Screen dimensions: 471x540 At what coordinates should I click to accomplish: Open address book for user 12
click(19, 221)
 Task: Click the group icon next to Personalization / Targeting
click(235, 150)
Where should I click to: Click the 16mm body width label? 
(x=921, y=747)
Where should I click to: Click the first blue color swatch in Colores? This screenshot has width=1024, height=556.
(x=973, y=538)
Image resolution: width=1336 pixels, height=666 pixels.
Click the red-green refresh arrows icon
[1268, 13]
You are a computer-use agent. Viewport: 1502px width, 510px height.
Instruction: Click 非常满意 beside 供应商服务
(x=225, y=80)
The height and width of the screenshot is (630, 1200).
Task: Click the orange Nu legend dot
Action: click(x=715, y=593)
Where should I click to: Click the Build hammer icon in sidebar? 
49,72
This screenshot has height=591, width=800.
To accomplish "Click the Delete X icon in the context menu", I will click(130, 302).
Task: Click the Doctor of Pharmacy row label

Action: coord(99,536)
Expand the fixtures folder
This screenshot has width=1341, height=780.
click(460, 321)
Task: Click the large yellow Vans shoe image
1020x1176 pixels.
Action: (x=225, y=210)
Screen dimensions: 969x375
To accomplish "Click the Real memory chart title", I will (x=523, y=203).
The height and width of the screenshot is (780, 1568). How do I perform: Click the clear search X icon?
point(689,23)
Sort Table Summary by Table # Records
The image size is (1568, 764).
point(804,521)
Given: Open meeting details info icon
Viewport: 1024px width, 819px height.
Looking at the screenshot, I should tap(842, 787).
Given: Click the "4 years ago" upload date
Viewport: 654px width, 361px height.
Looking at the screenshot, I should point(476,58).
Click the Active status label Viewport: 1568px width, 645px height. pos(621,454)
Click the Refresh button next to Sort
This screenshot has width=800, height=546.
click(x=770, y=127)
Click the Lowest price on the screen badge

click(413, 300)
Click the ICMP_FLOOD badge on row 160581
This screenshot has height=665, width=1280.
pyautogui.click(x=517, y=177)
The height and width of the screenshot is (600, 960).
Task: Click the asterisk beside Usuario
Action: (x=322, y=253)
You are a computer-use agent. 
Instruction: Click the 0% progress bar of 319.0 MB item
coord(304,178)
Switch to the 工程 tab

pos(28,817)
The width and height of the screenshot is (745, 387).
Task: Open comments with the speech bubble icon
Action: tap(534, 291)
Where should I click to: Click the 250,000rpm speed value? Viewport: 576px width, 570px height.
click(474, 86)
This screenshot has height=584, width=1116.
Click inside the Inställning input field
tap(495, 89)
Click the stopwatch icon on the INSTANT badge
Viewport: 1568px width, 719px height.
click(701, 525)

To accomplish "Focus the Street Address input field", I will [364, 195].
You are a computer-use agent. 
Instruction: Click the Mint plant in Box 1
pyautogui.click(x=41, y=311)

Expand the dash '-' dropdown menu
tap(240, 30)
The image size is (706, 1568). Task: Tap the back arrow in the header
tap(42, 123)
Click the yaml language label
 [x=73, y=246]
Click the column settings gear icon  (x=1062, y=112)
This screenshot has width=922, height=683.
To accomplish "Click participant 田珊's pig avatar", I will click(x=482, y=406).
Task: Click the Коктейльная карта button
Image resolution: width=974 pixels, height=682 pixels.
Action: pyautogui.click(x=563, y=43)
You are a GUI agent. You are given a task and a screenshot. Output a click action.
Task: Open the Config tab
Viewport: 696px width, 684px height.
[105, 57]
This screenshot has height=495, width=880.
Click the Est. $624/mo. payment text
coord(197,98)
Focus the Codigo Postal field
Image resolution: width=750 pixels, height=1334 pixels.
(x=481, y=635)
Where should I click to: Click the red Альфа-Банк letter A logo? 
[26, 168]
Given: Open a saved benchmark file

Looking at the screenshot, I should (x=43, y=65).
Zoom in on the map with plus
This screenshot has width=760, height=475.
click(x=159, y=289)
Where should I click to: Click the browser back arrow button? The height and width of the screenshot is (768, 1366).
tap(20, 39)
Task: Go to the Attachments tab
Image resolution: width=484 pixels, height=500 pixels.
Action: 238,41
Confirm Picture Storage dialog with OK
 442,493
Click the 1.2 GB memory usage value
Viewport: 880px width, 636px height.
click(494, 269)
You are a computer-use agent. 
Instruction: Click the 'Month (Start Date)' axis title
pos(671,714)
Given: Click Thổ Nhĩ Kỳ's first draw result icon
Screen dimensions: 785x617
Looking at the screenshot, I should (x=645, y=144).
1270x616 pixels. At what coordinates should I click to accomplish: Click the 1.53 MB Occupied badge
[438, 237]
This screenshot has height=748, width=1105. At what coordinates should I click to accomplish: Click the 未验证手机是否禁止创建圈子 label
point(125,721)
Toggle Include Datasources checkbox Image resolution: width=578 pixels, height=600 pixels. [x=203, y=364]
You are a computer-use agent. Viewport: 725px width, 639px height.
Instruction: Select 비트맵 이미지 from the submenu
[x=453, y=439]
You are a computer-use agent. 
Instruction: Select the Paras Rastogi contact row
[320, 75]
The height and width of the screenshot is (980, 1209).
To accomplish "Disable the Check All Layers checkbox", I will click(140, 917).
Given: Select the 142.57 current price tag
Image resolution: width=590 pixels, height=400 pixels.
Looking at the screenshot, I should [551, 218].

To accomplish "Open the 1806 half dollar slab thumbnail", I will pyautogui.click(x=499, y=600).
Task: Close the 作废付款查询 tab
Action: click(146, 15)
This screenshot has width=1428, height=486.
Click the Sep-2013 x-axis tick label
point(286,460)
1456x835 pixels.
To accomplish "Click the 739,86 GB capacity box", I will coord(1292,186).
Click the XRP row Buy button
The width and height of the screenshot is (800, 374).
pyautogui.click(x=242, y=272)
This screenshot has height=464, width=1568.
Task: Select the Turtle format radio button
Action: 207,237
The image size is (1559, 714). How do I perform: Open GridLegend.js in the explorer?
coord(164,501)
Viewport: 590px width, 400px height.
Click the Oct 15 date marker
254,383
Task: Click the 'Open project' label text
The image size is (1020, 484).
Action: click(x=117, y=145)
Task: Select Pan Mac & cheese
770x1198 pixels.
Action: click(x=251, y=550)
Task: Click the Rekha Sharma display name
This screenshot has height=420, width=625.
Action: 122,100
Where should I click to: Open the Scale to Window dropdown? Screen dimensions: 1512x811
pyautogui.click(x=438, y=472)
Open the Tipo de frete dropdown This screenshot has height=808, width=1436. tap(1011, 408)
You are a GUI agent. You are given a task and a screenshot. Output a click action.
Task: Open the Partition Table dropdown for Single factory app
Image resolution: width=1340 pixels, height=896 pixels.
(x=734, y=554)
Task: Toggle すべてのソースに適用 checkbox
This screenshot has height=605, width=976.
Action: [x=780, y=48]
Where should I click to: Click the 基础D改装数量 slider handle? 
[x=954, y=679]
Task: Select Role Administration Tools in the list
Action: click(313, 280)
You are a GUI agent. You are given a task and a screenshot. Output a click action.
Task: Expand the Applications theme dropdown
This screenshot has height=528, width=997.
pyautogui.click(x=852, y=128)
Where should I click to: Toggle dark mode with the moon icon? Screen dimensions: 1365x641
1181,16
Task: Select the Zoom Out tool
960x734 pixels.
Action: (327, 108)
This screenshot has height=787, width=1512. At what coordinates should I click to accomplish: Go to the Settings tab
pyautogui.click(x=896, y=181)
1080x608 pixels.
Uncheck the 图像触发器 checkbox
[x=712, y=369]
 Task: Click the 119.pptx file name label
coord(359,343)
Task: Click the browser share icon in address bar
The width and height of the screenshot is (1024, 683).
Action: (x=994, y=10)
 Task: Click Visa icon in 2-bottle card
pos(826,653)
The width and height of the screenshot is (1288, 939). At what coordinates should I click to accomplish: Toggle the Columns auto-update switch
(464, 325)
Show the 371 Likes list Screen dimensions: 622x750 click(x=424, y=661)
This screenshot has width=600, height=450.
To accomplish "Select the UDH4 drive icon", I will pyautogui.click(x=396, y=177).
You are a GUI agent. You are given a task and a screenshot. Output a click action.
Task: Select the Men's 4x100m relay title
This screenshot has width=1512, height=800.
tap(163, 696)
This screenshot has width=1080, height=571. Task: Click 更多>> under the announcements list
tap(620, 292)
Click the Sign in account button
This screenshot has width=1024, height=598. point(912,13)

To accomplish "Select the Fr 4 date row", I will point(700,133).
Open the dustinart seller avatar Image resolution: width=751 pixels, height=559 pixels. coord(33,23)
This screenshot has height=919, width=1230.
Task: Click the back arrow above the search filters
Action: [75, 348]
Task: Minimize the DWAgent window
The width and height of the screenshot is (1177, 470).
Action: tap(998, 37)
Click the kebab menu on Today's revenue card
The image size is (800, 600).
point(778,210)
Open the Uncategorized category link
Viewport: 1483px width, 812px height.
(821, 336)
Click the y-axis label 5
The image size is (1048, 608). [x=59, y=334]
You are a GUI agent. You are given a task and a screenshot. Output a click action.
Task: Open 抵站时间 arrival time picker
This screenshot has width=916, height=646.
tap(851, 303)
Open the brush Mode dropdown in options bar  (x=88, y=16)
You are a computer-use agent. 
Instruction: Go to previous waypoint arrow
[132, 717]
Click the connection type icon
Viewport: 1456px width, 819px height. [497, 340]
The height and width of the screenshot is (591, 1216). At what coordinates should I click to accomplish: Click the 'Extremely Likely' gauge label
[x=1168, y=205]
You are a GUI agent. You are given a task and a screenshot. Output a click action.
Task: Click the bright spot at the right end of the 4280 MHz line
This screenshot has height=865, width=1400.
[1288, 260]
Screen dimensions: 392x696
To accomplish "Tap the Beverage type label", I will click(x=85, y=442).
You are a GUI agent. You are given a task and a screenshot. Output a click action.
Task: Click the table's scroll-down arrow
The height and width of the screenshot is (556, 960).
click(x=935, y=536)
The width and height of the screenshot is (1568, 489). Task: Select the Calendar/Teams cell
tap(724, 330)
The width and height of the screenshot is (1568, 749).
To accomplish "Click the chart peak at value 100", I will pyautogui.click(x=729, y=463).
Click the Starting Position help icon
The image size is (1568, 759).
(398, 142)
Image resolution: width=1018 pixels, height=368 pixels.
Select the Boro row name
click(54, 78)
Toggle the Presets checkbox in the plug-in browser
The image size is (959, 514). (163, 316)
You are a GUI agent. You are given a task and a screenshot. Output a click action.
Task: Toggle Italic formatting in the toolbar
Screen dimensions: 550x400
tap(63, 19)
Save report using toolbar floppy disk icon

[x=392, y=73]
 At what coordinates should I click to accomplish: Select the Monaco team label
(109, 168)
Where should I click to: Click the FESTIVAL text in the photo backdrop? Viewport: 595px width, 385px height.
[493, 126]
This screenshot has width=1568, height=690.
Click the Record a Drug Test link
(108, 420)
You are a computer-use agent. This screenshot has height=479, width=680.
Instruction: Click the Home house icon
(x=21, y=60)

□ □ □

What to do — Show all lines from the data above in which the word "Zoom" appears.

Output —
Zoom in on the map with plus
Task: Select the Zoom Out tool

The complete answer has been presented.